As I prepare to wrap up the year and start at a new school, I've been so blessed to experience such an outpouring of love from kids. Each expresses it in unique ways, reflective of who they are and where they are at this point in their lives. Yesterday morning Beyonce and Gabby arrived in my room before school, unplanned. Each had a small gift for me -- my favorite pastry from La Mie and a box of Hot Tamales. Later Alice piped up, "I saw you last night at the soccer game." I told her I didn't see her; she should have come over. She said, "Yeah. I hid from you... It was cool you were there." Kids. Gunner referred to me as Dragon Lady, an odd term of endearment he's taken to. But the sweetest is Chris.
I had Chris in an English extension course last year. He's incredibly bright. I think his home life is a little rocky, but he never wanted to talk about it. He is in desperate need of love. He wants hugs all the time. (Again, not in a gross way.) He needs a lot of reassurance. He came in during lunch to chastise me for leaving. He's planning to take AP Literature and Composition next year. He signed up because he thought I'd be his teacher. So many kids in that class need assurance and support; they need someone to not only believe in them and challenge them, but to assure them they will be successful, that I'll help them. They doubt themselves and they fear failure. It's easier to take the less challenging course, but they signed up for the risk because they knew I'd be there for them. Those are the kids who are taking my departure the hardest.

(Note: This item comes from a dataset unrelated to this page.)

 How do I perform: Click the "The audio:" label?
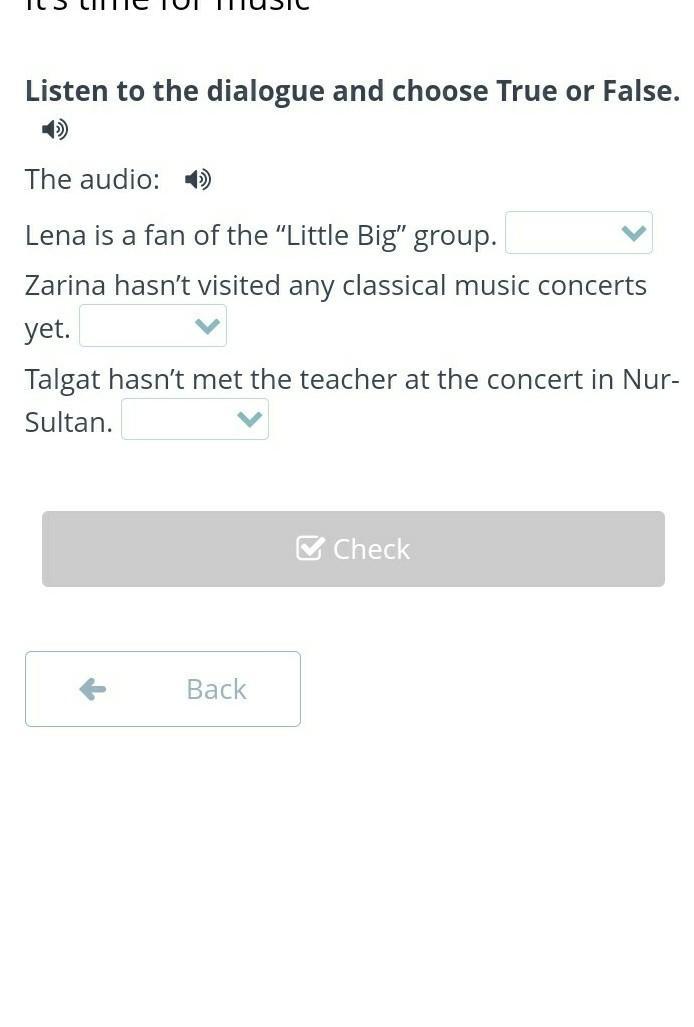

At any rate, Chris and a couple of his friends came in during lunch. When I stepped out to heat up my lunch, he jumped on my computer and left me a note. He expressed love in a way that only a teenage boy can. He typed his thoughts into the google search bar.
There's something poetic in that. He'd played the mean boy card -- he razzed and lambasted and called me a traitor. But ultimately he was left searching for a way to communicate that he cares. Enter the Google search bar. He didn't wait for me to see it. He told me on the way out the door, "I left you a message on your computer, Ms. Moehlis! Check Google."
So, love... I felt it in spades yesterday. I don't think any other job has the capacity to fill a person with such outpourings of love. I am lucky that I get my fill of it everyday.